Got a Bad Review on Google or Facebook?

Don’t panic. Sit back, relax, and listen to Patrick Stewart, read you some actual online reviews about places you know.

What to Do About a Bad Review

First remember that everyone gets a bad review now and then. Even the very best and biggest companies get bad reviews. When you are smaller and reputation is everything, a bad review can be extremely stressful. But don’t panic! Simply remember they will happen and there is a way to deal with them.

Haters Gonna Hate

The examples Mr. Stewart provides are real reviews of some of the most impressive things on our planet. Yet some take the time to go online and complain about them, often with ridiculous demands on what they expect, including that the Statue of Liberty should be an amusement ride.

The people that write these reviews are an unhappy lot in the first place. They are difficult to please and have unreasonable expectations. Or they are sick little inkblots who crave attention and think this is a smart way to get it.

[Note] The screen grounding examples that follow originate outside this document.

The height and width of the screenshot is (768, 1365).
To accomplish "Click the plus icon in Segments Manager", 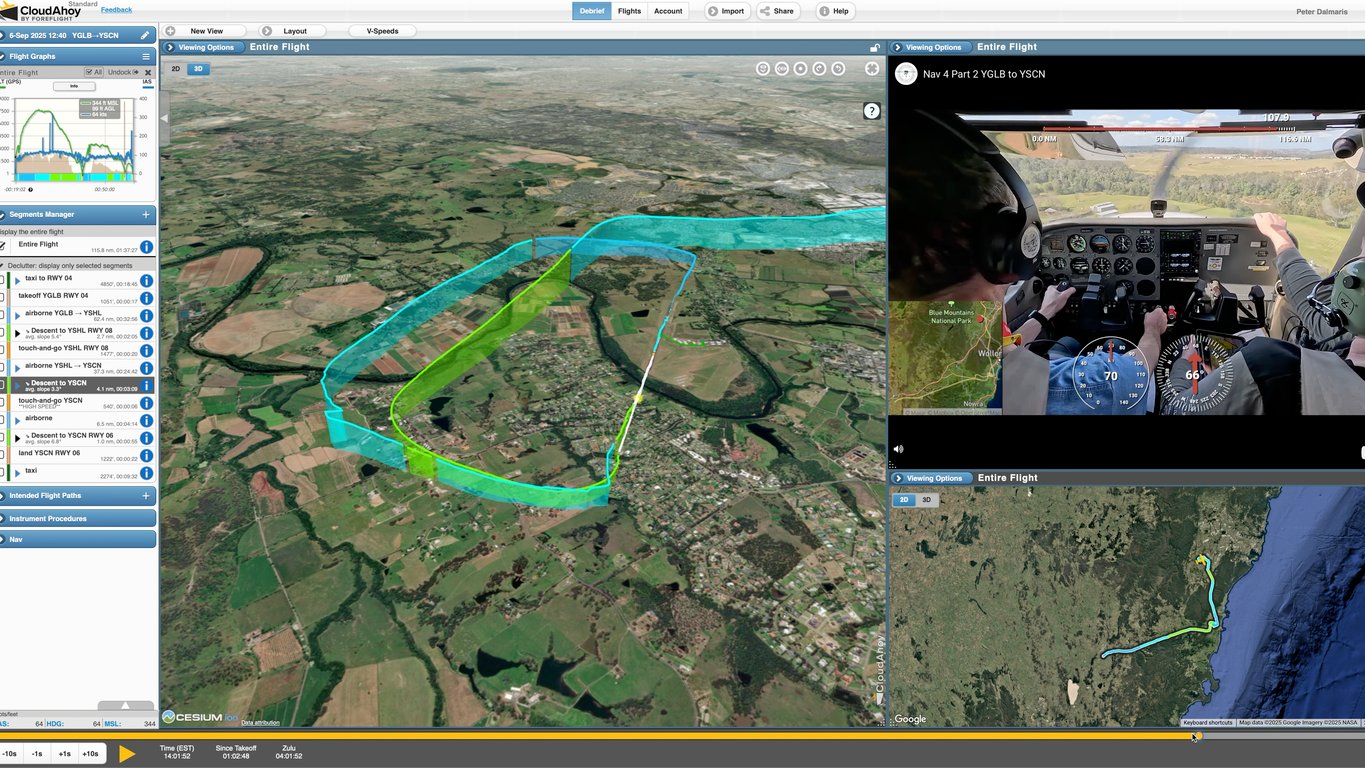I will (x=146, y=214).
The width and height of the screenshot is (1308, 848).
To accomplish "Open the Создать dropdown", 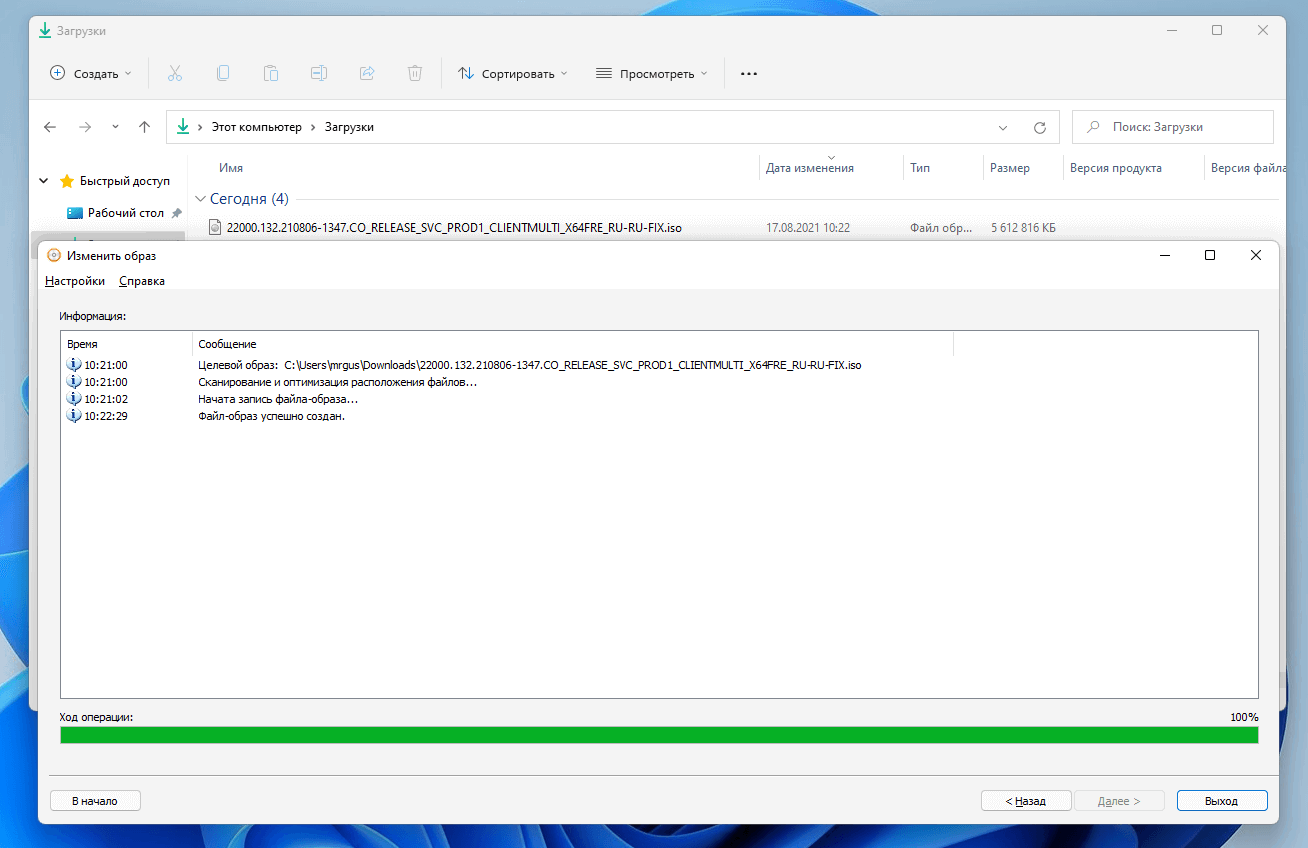I will click(91, 73).
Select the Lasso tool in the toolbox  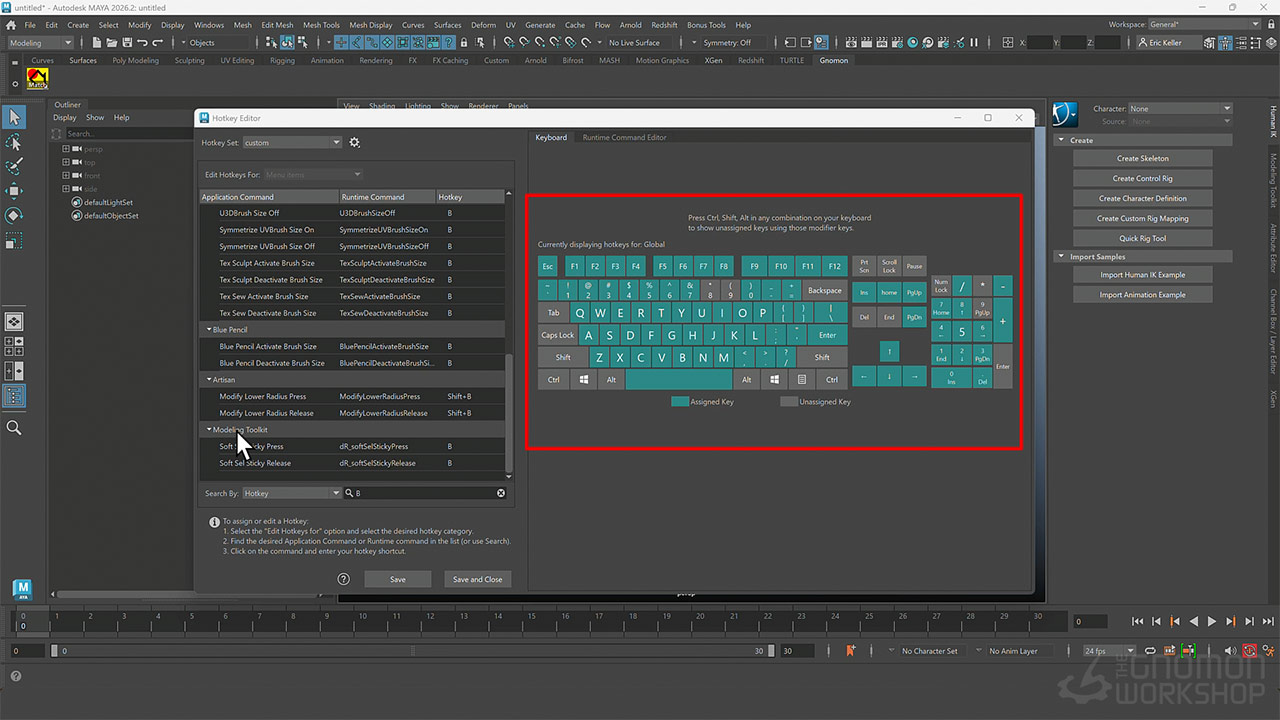point(14,143)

The point is that these people are out there, and sooner or later, one of them will come into contact with your business, just as they do all others.

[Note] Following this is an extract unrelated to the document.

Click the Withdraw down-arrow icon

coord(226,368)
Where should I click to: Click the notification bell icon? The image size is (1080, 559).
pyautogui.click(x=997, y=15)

Don't Let Emotion Take Control

A bad review for a lot of people is like a knife in the back. It hurts, and it can make you very angry.

Rest assured, other people will read it. Then they will make a judgment about the person who wrote it.

Think about that for a moment. Readers will judge the person who wrote it first. Then they will look at the other reviews and comments.

So if you respond in anger, they will read your response and make a judgment on you. Don’t let the new reader do that. Don’t let the bad reviewer win by egging you on into a competition to see who can be meaner.

Take a deep breath, and don’t respond while you’re mad or upset.

If You Can, Reach Out

If this person was in your business and did not say anything about being dissatisfied or unhappy while they were there, a phone call may be in order. Be polite and let them know you saw the review, and you are just wondering what went wrong and how you can help resolve the situation. If it’s reasonable to do so, do your best to make them happy.

If it truly is a reasonable person whose not demanding you do things for free, you might be able to work it out, then request that they remove or update the review.

If you are unable to get a favorable response, move on to the next step.

Don't Respond Online to The Bad Reviewer: Respond to Everyone Else Reading it.

We helped one client with a bad review discover that the person who made it, was in fact, mentally handicapped and living in an assisted living facility. The staff there told us that if this person gets near a computer, she gets a laugh out of writing the worst review she can think of. There was no way to work anything out, so we helped them craft a response to everyone else who happens to read that review.

What kind of respond is entirely dependent on your exact situation, but in general, here’s what you want to do:

1. Acknowledge the issue – keep it simple like “Thank you for letting us know about the issue.”

2. Apologize – a simple “We provide a high quality of service, and we genuinely apologize for not meeting your expectations.”

3. Provide an explanation, if necessary – “We experienced a severe technical issue with our scheduling software, which resulted in the loss of your appointment information. Our provider has since fixed the issue.” Be careful to take responsibility, apologize even if the other party was and wrong, and offer advice on how to re-engage with your company.

4. Offer to compensate the reviewer appropriately. For example, offer 20% off on their next visit.

5. Invite the reviewer to discuss it offline. “Please contact me via phone or email personally, and at your earliest convenience.”

Your response may vary, but those five points generally work and will leave the impression of you as the good guy.

5. Enjoy People Laughing at Your Unreasonable Review

Now that you’ve approached the review calmly and directly, you’ll likely reread it and realize it didn’t matter in the first place. In general, people are reasonable, and when they read a nasty review that is chock full of bad grammar, misspellings, and whining, they will see it as unreasonable.

Don’t believe me? Watch Patrick Stewart again. Read the comments on YouTube for the video. Everyone is laughing at the reviewers, not the review.

Have faith, with a nasty review, potential customers will do the same, and will appreciate a solid response.

Bad things happen. How we respond to them matters more.